Regulating Google search is a dumb idea that could actually happen

[Photo: Medi2go/Pixabay]

BY Mark Sullivan7 minute read

Much of Donald Trump’s power comes from setting up bogeymen for his base, and then railing against them. This week Trump’s bogeyman is the tech industry—a perfect bogeyman, in a way, thanks to the perception of Silicon Valley as a land of coastal, liberal, wealthy, elites.

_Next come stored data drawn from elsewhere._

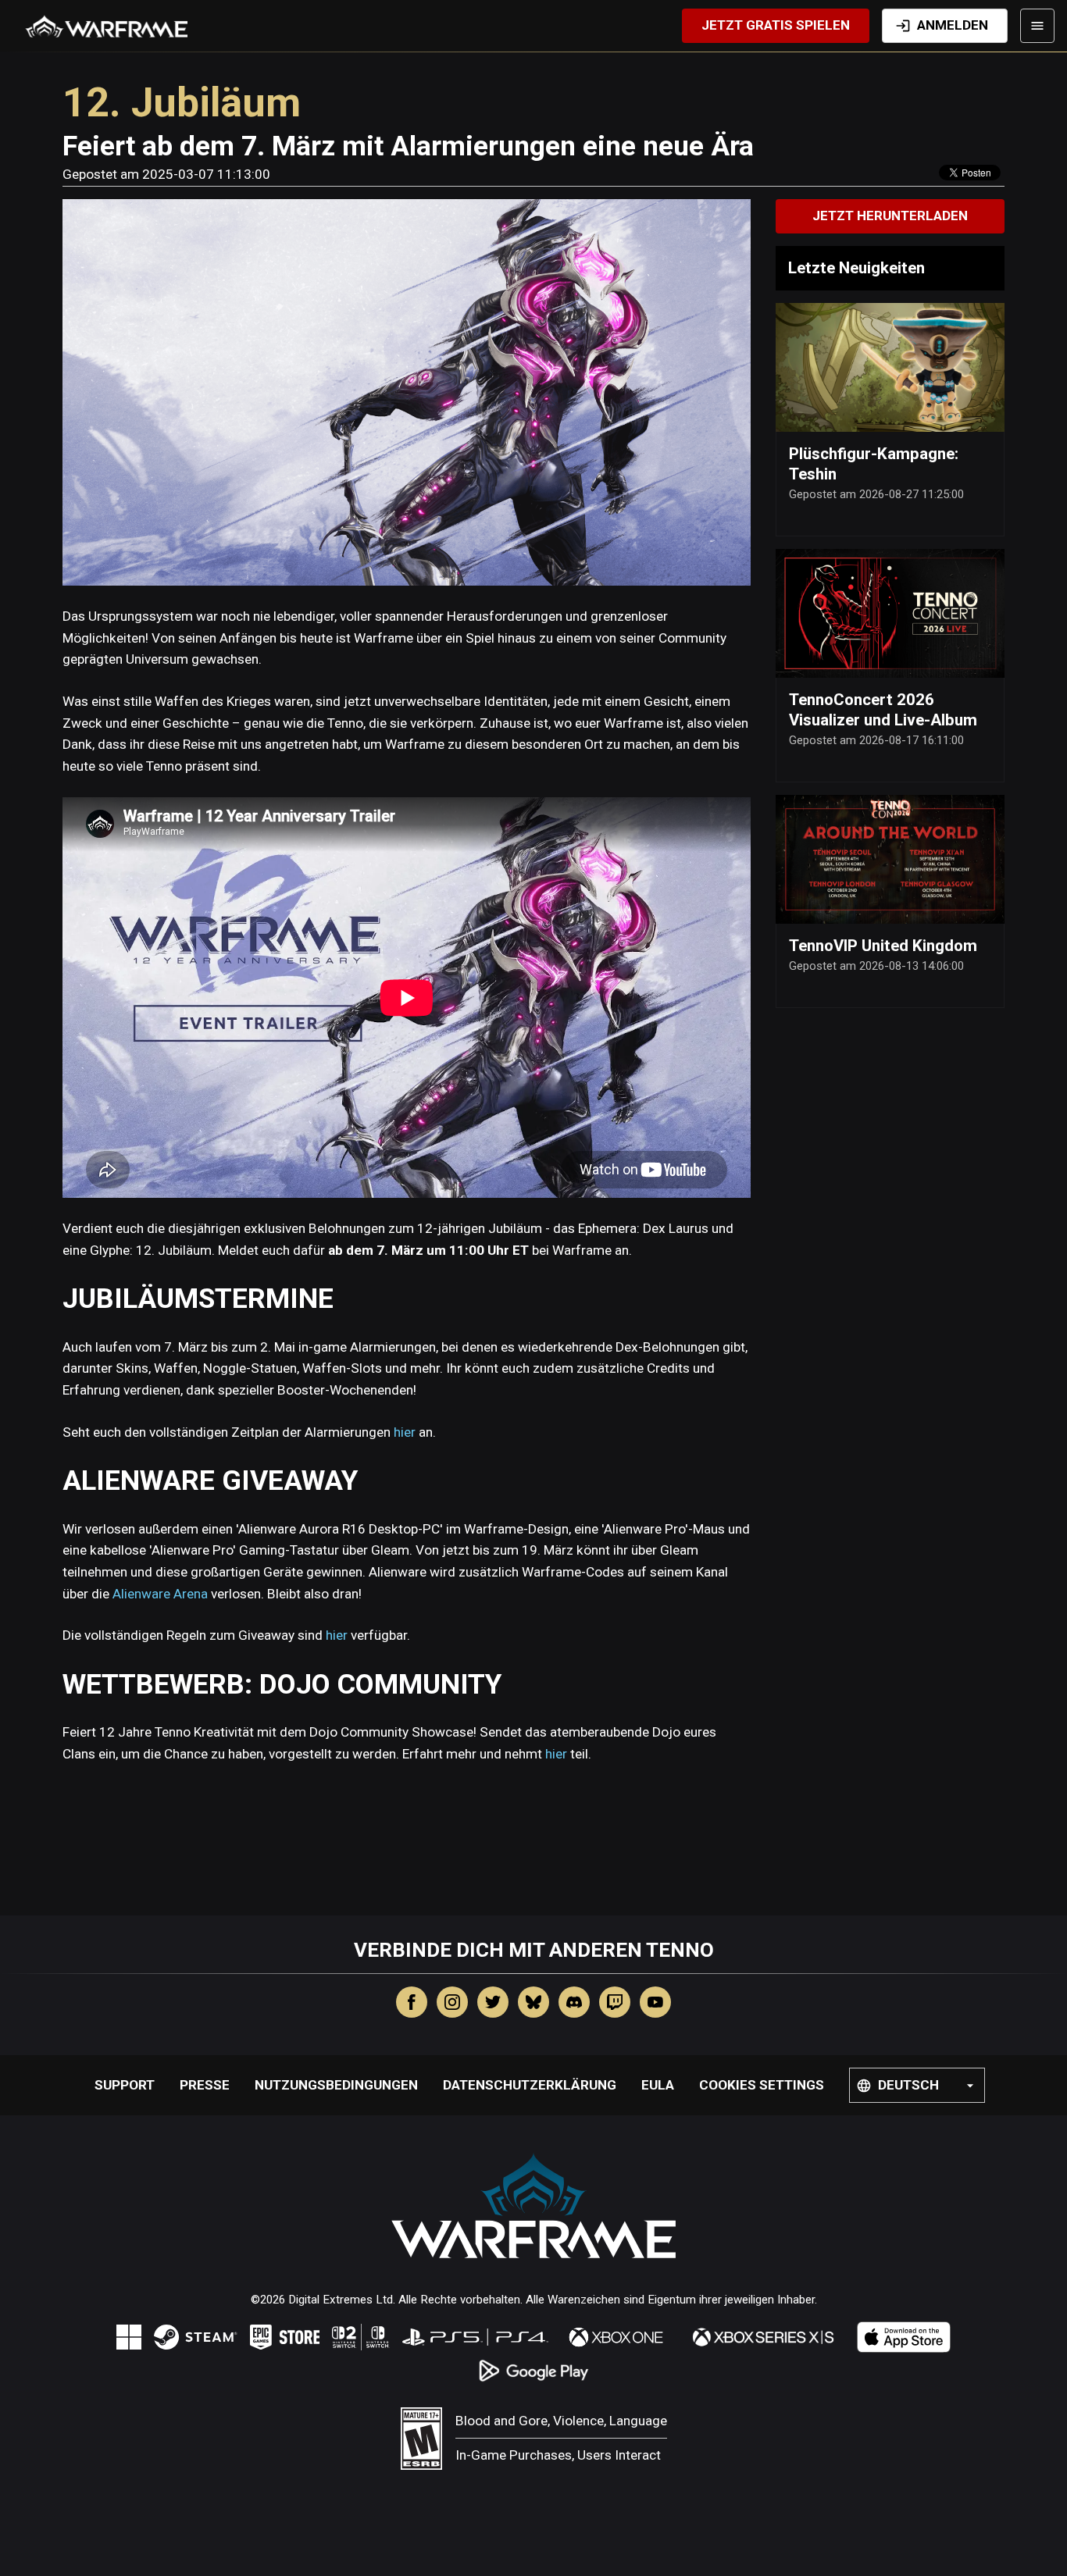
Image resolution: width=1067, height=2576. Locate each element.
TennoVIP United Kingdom (883, 945)
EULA (657, 2085)
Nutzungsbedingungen (336, 2085)
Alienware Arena (160, 1594)
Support (125, 2085)
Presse (205, 2085)
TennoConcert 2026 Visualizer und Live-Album (883, 709)
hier (405, 1432)
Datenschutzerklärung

Trump tweeted Wednesday that Google was messing with its search results to surface mainly negative stories about him in response to search queries, courtesy of the biased liberal media, of course. After the tweet, the top White House economic advisor, Larry Kudlow, said the White House would be “taking a look” at whether Google should be regulated by the government.

A new conspiracy

Trump’s claim of bias fuels a fire that was already burning. Many on the right believe that right-wing outlets like Alex Jones’s Infowars are being unfairly silenced by tech platforms. This week a survey of self-described conservatives by the conservative watchdog group Media Research Center showed that 65% believe social media companies like Facebook, Twitter, and YouTube are “purposely censoring conservatives and conservative ideas from their platforms.”

The conspiracy theory about Google’s search algorithms falls in line with others propagated by Trump (Obama’s birth certificate, the deep state, etc.) in that they are paranoid and largely fact-free, yet very hard to completely refute. Even when they are squarely refuted–as when Obama produced his birth certificate–they often live on.

For the record, Google stated: “Search is not used to set a political agenda and we don’t bias our results toward any political ideology.”

But since Google will never, ever, make public its search algorithm–nothing is more proprietary than that–speculation that it’s biased against conservatives will live on and on. It fits neatly into the “enemy of the people” narrative about the media that’s become a favorite among the MAGA crowd, along with “lock her up!” and “build the wall!”.

Be careful what you wish for

Trump probably has no idea what he’s asking for when he talks about imposing regulations on the way tech platforms present news content. It would be a very sticky business.

“What this amounts to is the digital-age equivalent of telling a street merchant what magazines he has to put on the front row of his newsstand,” says Dan Hays, who leads PwC’s global tech, media, and telecom industry practice in Washington, D.C. “There hasn’t been any government agency in the U.S. that has had the authority to regulate the placement of media stories.”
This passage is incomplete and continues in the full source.